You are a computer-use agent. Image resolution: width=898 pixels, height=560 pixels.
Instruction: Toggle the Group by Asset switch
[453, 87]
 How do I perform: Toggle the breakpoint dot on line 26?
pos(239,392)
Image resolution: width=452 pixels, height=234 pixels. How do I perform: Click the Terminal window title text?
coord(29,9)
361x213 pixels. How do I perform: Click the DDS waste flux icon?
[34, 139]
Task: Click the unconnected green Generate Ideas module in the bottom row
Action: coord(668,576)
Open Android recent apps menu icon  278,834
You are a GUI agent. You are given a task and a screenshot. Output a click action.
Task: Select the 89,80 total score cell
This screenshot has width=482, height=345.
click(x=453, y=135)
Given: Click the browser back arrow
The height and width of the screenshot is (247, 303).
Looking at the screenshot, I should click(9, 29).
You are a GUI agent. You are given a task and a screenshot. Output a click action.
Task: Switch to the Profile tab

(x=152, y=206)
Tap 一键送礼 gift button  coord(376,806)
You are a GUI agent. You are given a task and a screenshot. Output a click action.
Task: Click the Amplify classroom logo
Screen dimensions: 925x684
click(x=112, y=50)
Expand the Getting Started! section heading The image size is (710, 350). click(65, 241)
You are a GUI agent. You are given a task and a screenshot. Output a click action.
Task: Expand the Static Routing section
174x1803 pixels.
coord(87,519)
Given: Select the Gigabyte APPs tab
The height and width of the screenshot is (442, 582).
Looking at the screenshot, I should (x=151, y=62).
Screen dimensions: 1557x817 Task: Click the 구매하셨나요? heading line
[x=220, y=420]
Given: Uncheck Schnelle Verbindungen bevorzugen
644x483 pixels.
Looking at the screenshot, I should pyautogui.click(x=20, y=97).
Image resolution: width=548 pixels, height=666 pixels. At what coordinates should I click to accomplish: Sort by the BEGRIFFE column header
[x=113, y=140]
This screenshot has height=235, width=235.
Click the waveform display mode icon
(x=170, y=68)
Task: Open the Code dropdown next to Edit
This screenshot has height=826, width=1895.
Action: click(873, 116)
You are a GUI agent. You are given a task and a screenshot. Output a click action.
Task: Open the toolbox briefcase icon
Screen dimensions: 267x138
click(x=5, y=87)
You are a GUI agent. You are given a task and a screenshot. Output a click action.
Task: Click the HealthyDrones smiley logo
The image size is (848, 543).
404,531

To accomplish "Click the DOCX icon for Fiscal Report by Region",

——————————

_Description of the task:_ The material is to be given again in full and without variation.

_Exercise solution:_
You are a computer-use agent. Image resolution: width=898 pixels, height=560 pixels.
Instruction: Toggle the Group by Asset switch
[453, 87]
 How do I perform: Toggle the breakpoint dot on line 26?
pos(239,392)
Image resolution: width=452 pixels, height=234 pixels. How do I perform: Click the Terminal window title text?
coord(29,9)
361x213 pixels. How do I perform: Click the DDS waste flux icon?
[34, 139]
Task: Click the unconnected green Generate Ideas module in the bottom row
Action: coord(668,576)
Open Android recent apps menu icon  278,834
You are a GUI agent. You are given a task and a screenshot. Output a click action.
Task: Select the 89,80 total score cell
This screenshot has width=482, height=345.
click(x=453, y=135)
Given: Click the browser back arrow
The height and width of the screenshot is (247, 303).
Looking at the screenshot, I should click(9, 29).
You are a GUI agent. You are given a task and a screenshot. Output a click action.
Task: Switch to the Profile tab

(x=152, y=206)
Tap 一键送礼 gift button  coord(376,806)
You are a GUI agent. You are given a task and a screenshot. Output a click action.
Task: Click the Amplify classroom logo
Screen dimensions: 925x684
click(x=112, y=50)
Expand the Getting Started! section heading The image size is (710, 350). click(65, 241)
You are a GUI agent. You are given a task and a screenshot. Output a click action.
Task: Expand the Static Routing section
174x1803 pixels.
coord(87,519)
Given: Select the Gigabyte APPs tab
The height and width of the screenshot is (442, 582).
Looking at the screenshot, I should (x=151, y=62).
Screen dimensions: 1557x817 Task: Click the 구매하셨나요? heading line
[x=220, y=420]
Given: Uncheck Schnelle Verbindungen bevorzugen
644x483 pixels.
Looking at the screenshot, I should pyautogui.click(x=20, y=97).
Image resolution: width=548 pixels, height=666 pixels. At what coordinates should I click to accomplish: Sort by the BEGRIFFE column header
[x=113, y=140]
This screenshot has height=235, width=235.
Click the waveform display mode icon
(x=170, y=68)
Task: Open the Code dropdown next to Edit
This screenshot has height=826, width=1895.
Action: click(873, 116)
You are a GUI agent. You are given a task and a screenshot. Output a click action.
Task: Open the toolbox briefcase icon
Screen dimensions: 267x138
click(x=5, y=87)
You are a GUI agent. You are given a task and a screenshot. Output a click action.
Task: Click the HealthyDrones smiley logo
The image size is (848, 543).
404,531

To accomplish "Click the DOCX icon for Fiscal Report by Region",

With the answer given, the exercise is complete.